Sur les demandes accessoires
Parties perdantes au procès, le syndicat de copropriété et le syndic seront condamnés aux dépens ainsi qu’à verser in solidum entre eux la somme de 1000 euros sur le fondement de l’article 700 du code de procédure civile à chacun des demandeurs.
Il convient de dire que Monsieur [B] [J] et madame [E] [T] [Q] seront dispensés de participation aux frais de la présente procédure conformément aux dispositions de l’article 10-1 de la loi du 10 juillet 1965.

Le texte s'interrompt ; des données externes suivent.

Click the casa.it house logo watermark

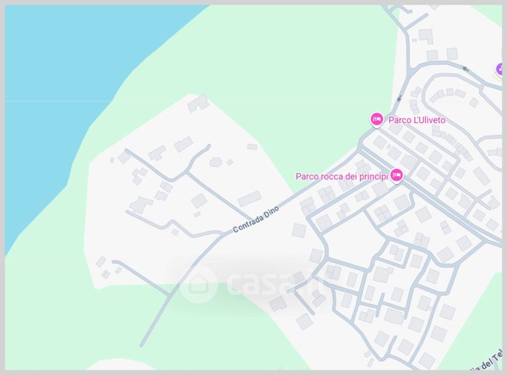pyautogui.click(x=198, y=284)
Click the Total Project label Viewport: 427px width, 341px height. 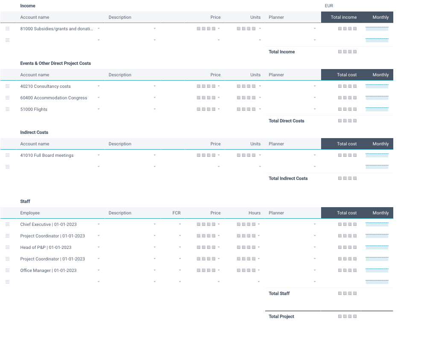[x=281, y=316]
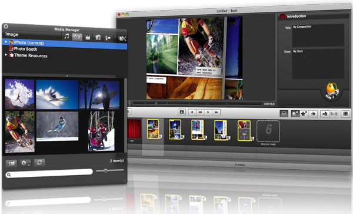Click the empty slot numbered 6 in timeline

click(x=268, y=131)
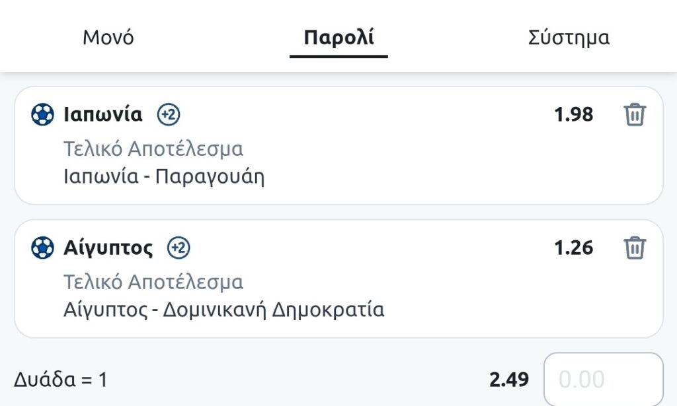Click Τελικό Αποτέλεσμα under Ιαπωνία
Image resolution: width=677 pixels, height=406 pixels.
pyautogui.click(x=153, y=149)
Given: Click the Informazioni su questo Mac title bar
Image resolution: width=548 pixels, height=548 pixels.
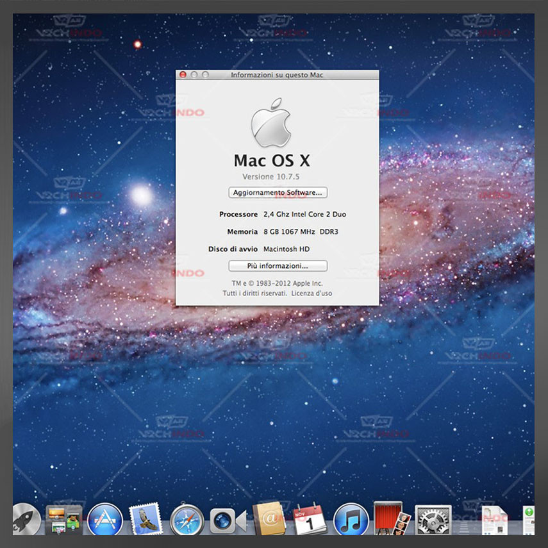Looking at the screenshot, I should (288, 75).
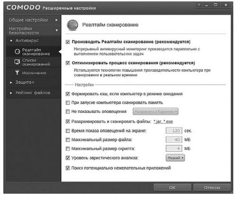Check Не показывать оповещения checkbox
Viewport: 237px width, 197px height.
pyautogui.click(x=68, y=111)
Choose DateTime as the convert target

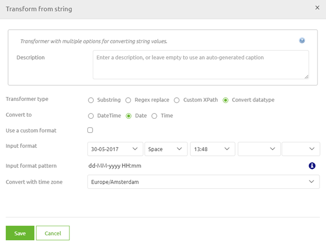(91, 116)
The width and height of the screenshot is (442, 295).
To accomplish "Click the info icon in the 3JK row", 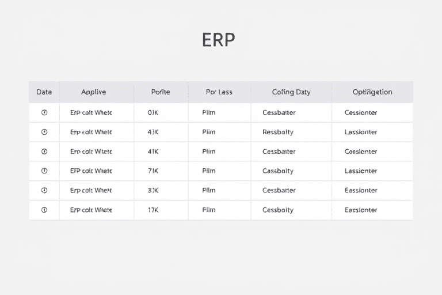I will click(x=44, y=190).
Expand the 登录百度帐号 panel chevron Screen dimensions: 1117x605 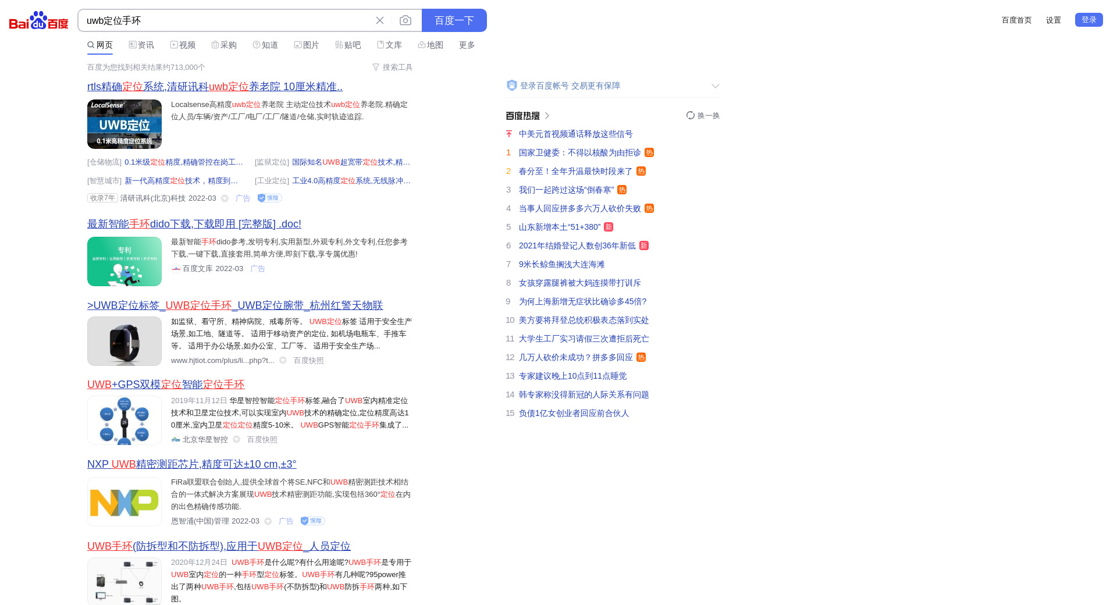[715, 86]
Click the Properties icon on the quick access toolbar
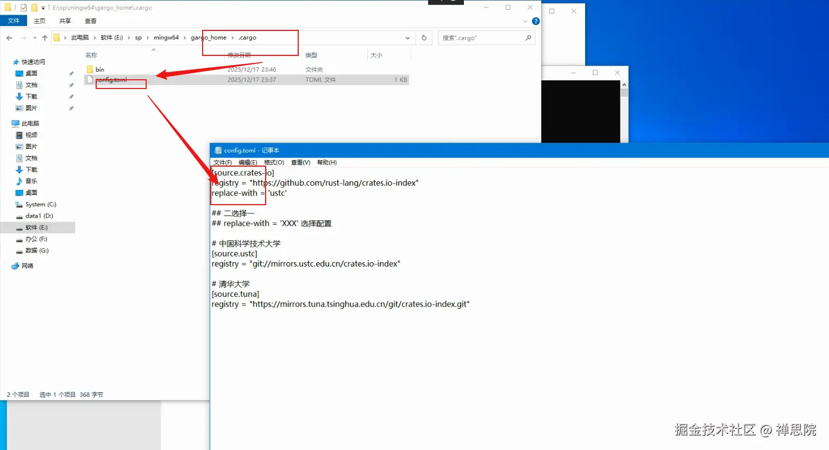Screen dimensions: 829x450 click(23, 8)
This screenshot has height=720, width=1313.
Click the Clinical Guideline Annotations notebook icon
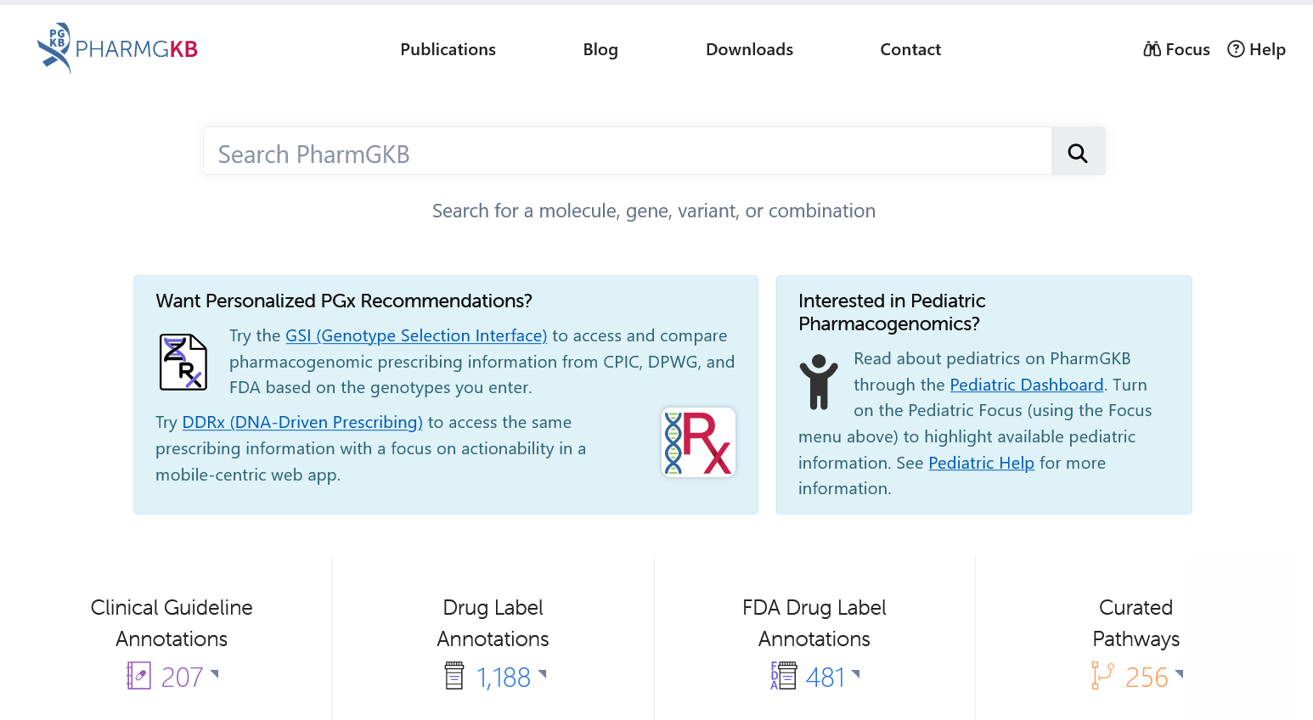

La présente décision est de droit exécutoire par provision en application de l’article 514 du code de procédure civile.
PAR CES MOTIFS
Le tribunal, statuant après débats publics, par jugement contradictoire rendu en premier ressort,
DECLARE les demandes de Monsieur [B] [J] et Mme [E] [T] [Q] recevables ;
CONSTATE que le désistement de l’instance de la SNC [Adresse 8] à l’encontre de la compagnie MMA IARD Assurances mutuelles est parfait et DIT que la demande de mise hors de cause est sans objet ;
PRONONCE l’annulation de la résolution N°19 de l’assemblée générale du 29 novembre 2022;
CONDAMNE in solidum le Syndicat des copropriétaires du l’immeuble situé [Adresse 6] et [Adresse 7] à [Localité 8] et la SNC [Adresse 8] à payer la somme de 1000 euros à Monsieur [B] [J] et la somme de 1000 euros à Mme [E] [T] [Q] sur le fondement de l’article 700 du code de procédure civile ;
CONDAMNE in solidum le Syndicat des copropriétaires du l’immeuble situé [Adresse 9] à [Localité 8] et la SNC Agence du [Localité 4] aux dépens ;
DIT que Monsieur [B] [J] et madame [E] [T] [Q] seront dispensés de participation aux frais de la présente procédure ;
REJETTE toute autre demande ;
RAPPELLE que la présente décision est de droit exécutoire par provision.
Et le jugement a été signé par le greffier et le Président.